でも、未熟ではあっても、うそ偽りのないもの、
一生懸命やってやってやって、
やりきっててつくったものは、やっぱし
何百年か後にこの建物を誰かが解体修理した時、
「へぇ。平成の大工さんは
 こういう考えをしてあるんだな」
と、それを読み取ってくれる人がいるんですよ。

ですから、読み取ってくれる人がいると思うから、
精一杯のものをつくっておかなくちゃならない。
うそ偽りがあるかどうかは、
そこにある建物の中に、あらわれるんですから。
糸井 うそ偽りも、読み取られるということですよね?
小川 うん。
うそ偽りだって読み取られるわけだから、
そういうことのないように
キチッとしてやっておかなくちゃならない。

ですから、それは何で思ったかというと、
法隆寺の大修理。

法隆寺、1,300年前に建ったものを、
西岡棟梁をはじめ、
現場の人たちが大修理したわけですよ。

法隆寺の時代に、こういう形を
誰がどうやってつくったかということは
何にも残っていないですよね。
ぜんぜん残っていない。
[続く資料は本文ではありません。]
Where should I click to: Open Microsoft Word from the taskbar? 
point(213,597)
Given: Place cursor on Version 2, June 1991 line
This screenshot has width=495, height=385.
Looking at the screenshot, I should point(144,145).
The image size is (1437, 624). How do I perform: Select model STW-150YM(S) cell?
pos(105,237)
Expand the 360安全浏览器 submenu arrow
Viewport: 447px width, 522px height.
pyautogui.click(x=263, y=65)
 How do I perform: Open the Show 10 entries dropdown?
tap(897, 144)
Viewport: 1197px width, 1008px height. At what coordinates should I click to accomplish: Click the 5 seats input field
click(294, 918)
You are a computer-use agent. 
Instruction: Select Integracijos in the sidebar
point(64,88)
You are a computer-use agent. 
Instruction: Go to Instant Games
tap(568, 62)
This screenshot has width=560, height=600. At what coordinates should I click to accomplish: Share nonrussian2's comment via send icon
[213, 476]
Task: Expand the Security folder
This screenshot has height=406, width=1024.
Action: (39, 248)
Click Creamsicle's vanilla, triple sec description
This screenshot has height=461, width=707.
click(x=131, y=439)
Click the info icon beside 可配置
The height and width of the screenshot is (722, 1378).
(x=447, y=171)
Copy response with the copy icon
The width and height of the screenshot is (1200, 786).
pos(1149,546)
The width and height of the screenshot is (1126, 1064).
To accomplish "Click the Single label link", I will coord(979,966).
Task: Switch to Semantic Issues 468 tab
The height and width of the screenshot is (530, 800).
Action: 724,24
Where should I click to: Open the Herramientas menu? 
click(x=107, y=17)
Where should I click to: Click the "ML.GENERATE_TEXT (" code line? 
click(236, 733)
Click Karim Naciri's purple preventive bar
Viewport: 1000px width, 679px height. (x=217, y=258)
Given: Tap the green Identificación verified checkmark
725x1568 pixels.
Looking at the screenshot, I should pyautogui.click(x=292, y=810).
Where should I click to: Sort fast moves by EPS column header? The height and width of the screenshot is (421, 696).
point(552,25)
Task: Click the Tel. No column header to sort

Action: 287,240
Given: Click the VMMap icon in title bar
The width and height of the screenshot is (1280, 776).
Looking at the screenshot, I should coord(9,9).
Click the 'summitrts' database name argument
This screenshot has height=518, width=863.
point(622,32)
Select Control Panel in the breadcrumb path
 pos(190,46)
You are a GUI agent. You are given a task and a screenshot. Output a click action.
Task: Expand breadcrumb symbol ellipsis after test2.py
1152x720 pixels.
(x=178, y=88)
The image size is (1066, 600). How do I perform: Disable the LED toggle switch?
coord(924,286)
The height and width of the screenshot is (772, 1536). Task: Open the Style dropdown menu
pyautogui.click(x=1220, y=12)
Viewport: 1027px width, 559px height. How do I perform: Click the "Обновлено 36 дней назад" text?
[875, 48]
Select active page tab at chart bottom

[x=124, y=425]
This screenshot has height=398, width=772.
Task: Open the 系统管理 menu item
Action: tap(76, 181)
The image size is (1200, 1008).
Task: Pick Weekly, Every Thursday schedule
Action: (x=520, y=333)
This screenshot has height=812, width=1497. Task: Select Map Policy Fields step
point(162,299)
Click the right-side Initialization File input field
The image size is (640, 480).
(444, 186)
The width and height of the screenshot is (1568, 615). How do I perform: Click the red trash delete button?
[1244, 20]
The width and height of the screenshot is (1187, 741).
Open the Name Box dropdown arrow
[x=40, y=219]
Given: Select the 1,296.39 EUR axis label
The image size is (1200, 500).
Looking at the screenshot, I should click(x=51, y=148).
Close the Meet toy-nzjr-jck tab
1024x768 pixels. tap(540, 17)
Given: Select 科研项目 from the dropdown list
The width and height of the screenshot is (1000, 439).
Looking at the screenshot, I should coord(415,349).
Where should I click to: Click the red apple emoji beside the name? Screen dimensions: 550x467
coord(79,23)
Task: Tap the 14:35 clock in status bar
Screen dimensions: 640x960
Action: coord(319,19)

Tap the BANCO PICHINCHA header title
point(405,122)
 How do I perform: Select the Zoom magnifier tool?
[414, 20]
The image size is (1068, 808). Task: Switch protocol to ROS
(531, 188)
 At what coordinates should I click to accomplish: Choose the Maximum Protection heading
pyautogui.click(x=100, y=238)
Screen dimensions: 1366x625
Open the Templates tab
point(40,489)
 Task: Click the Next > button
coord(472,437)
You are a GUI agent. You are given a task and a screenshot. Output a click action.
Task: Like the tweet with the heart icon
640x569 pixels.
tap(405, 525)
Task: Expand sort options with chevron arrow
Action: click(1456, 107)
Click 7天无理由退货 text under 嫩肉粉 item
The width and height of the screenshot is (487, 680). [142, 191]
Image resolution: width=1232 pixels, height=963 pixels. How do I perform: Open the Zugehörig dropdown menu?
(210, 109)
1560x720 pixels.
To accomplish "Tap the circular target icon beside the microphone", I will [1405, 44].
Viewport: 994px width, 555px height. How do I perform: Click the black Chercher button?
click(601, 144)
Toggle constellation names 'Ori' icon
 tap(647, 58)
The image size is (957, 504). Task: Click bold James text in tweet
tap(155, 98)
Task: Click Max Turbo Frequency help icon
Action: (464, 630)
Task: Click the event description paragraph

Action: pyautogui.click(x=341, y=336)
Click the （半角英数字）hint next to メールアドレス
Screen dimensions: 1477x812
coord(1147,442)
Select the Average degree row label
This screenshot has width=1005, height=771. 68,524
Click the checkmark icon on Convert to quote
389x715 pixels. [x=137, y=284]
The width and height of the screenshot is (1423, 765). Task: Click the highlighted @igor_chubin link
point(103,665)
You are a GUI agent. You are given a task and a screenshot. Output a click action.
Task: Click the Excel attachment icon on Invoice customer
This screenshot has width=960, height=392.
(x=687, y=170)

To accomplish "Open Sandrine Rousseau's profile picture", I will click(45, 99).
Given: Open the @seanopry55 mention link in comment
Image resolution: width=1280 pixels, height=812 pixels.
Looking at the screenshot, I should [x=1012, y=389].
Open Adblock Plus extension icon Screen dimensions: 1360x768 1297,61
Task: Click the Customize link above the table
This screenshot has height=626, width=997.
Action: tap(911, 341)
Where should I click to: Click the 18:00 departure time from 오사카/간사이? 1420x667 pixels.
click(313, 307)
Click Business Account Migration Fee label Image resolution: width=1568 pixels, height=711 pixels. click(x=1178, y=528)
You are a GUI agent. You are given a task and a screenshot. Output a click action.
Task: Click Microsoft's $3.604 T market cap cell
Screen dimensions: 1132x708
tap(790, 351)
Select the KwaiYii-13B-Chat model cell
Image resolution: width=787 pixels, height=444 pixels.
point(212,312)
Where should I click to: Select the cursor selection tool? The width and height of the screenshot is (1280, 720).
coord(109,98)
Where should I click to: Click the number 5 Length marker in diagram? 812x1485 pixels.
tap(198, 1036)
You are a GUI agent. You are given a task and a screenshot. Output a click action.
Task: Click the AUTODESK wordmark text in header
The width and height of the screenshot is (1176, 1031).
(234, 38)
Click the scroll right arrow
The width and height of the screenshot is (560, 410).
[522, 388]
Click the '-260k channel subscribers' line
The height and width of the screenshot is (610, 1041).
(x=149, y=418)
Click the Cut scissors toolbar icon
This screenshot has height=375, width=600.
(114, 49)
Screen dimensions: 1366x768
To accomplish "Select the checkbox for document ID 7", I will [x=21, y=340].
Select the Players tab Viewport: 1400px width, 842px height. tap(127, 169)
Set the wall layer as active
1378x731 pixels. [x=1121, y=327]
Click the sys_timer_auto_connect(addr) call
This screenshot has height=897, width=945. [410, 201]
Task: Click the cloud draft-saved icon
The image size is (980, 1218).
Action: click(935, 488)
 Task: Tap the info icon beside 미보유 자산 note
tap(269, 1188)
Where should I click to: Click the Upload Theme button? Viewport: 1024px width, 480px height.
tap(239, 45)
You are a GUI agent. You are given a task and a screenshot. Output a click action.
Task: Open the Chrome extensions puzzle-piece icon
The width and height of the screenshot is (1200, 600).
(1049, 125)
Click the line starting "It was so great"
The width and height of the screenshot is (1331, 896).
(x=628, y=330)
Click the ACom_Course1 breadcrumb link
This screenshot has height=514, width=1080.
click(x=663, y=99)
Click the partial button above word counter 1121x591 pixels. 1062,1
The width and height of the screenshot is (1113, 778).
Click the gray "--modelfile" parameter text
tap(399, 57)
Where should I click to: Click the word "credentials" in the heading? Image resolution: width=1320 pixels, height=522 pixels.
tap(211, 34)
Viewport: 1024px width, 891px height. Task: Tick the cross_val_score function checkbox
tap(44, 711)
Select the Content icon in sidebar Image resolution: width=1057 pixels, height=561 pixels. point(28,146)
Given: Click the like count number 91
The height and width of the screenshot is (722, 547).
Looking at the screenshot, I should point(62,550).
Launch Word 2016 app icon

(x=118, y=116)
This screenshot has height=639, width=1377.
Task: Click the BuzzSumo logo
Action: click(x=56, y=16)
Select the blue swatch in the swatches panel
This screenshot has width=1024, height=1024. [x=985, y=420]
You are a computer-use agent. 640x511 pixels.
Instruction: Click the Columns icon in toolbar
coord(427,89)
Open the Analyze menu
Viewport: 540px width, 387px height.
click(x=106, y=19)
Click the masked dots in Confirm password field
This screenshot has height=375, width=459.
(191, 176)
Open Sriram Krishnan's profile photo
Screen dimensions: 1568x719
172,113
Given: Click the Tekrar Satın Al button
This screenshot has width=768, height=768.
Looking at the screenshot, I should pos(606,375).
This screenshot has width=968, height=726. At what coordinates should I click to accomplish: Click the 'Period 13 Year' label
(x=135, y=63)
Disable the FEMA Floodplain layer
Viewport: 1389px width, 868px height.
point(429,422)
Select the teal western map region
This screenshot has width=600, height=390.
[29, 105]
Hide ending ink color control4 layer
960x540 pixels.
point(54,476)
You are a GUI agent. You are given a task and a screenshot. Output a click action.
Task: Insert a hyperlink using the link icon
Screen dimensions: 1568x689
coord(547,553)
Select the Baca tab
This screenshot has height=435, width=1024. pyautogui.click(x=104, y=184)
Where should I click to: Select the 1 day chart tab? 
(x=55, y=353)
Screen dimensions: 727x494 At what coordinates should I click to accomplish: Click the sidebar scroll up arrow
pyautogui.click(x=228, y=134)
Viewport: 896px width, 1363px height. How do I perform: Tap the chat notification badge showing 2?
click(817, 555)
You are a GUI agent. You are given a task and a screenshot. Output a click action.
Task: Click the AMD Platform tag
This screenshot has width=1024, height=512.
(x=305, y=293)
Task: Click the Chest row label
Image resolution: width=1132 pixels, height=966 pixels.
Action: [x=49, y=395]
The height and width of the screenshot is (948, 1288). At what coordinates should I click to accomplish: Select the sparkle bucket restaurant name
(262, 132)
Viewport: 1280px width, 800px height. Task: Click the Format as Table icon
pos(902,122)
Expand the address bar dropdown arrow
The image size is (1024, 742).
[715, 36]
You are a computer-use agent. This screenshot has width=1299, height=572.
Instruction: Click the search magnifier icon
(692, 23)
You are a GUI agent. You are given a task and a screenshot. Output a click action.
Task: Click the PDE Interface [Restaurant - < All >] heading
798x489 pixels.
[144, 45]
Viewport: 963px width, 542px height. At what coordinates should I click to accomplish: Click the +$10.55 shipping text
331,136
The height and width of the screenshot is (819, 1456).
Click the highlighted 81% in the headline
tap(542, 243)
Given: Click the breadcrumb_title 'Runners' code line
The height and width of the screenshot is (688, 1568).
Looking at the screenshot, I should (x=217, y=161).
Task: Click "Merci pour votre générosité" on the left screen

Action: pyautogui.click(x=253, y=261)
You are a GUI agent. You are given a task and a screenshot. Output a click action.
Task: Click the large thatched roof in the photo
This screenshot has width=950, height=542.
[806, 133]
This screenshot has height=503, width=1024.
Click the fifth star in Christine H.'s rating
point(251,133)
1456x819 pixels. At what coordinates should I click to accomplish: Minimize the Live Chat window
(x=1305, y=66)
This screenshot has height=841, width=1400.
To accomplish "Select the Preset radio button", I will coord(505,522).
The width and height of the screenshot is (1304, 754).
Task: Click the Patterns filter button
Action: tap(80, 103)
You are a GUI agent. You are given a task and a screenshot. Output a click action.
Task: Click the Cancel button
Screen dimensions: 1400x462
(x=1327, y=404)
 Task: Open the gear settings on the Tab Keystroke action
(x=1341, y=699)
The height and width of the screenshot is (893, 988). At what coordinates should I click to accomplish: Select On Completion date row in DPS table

書物もない。

しかし、その建物が実際にあって、
それを解体したときに、西岡棟梁初め現場の人は、
1,300年前の工人と話ができたから、
昭和の時代に復元できたわけです。

そういうことを見てきたから、
建物をつくりたいんなら、
絶対にうそ偽りのないものを
残しておかなくちゃいけないと思った。
糸井 力がなくても精一杯、なんだ?
小川 うん。
精一杯やっておれば……。
それは、結果はしゃあないですわな。
「もっといい考えがあったな」といっても、
それに気づいてないんですから。

しかし、何もかも
そのままが残るということですよ。
知識がなくても精一杯だったかどうかも、
ぜんぶ残る。それは後で見てもわかる。
糸井 それ、ほんとにジーンとしますね。
小川 建物を解体してみると。
当時につくった人らの顔を見ながら、
今、仕事をやってるようなもんです。